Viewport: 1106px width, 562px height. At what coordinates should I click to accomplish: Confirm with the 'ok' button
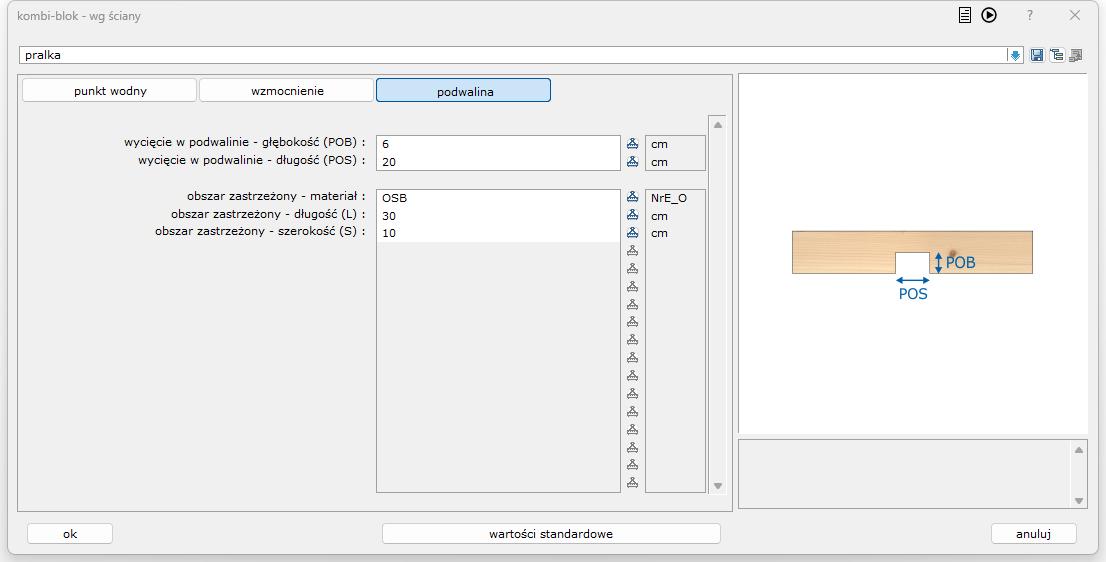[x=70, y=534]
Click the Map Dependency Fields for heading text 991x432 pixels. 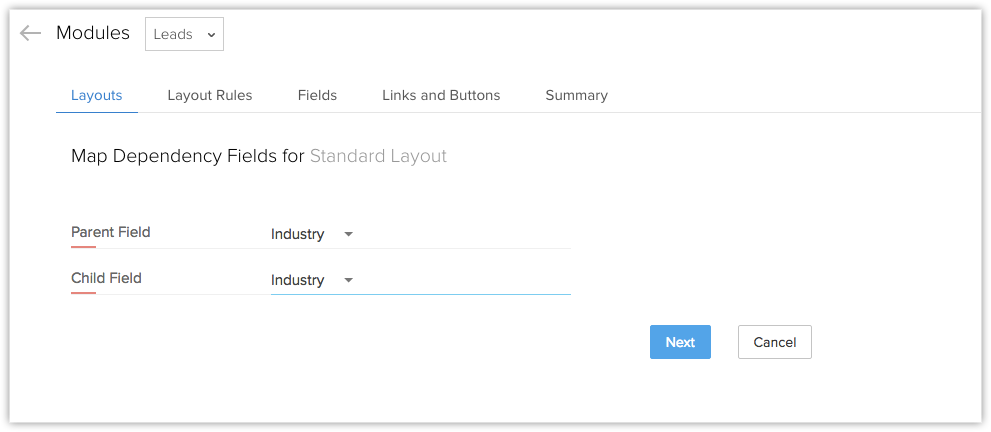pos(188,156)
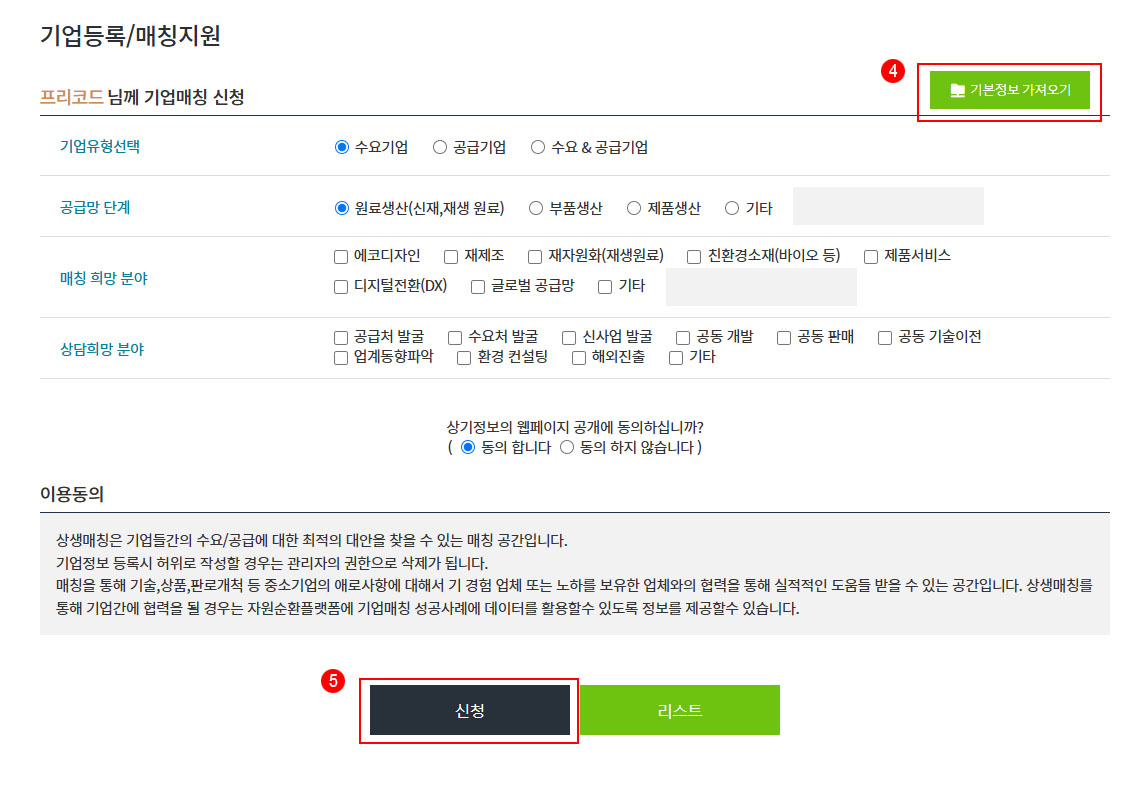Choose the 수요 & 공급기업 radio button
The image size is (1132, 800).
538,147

> [Written problem]: Output the records from the start through the line containing "[x=70, y=534]" as a two-column CSV with the headers text and answer. Give one row per record, put each field in quotation marks with its line breaks replaced by spaces, and leave the pictures out.

> [Answer to the exercise]:
text,answer
"Viewport: 1106px width, 562px height. At what coordinates should I click to accomplish: Confirm with the 'ok' button","[x=70, y=534]"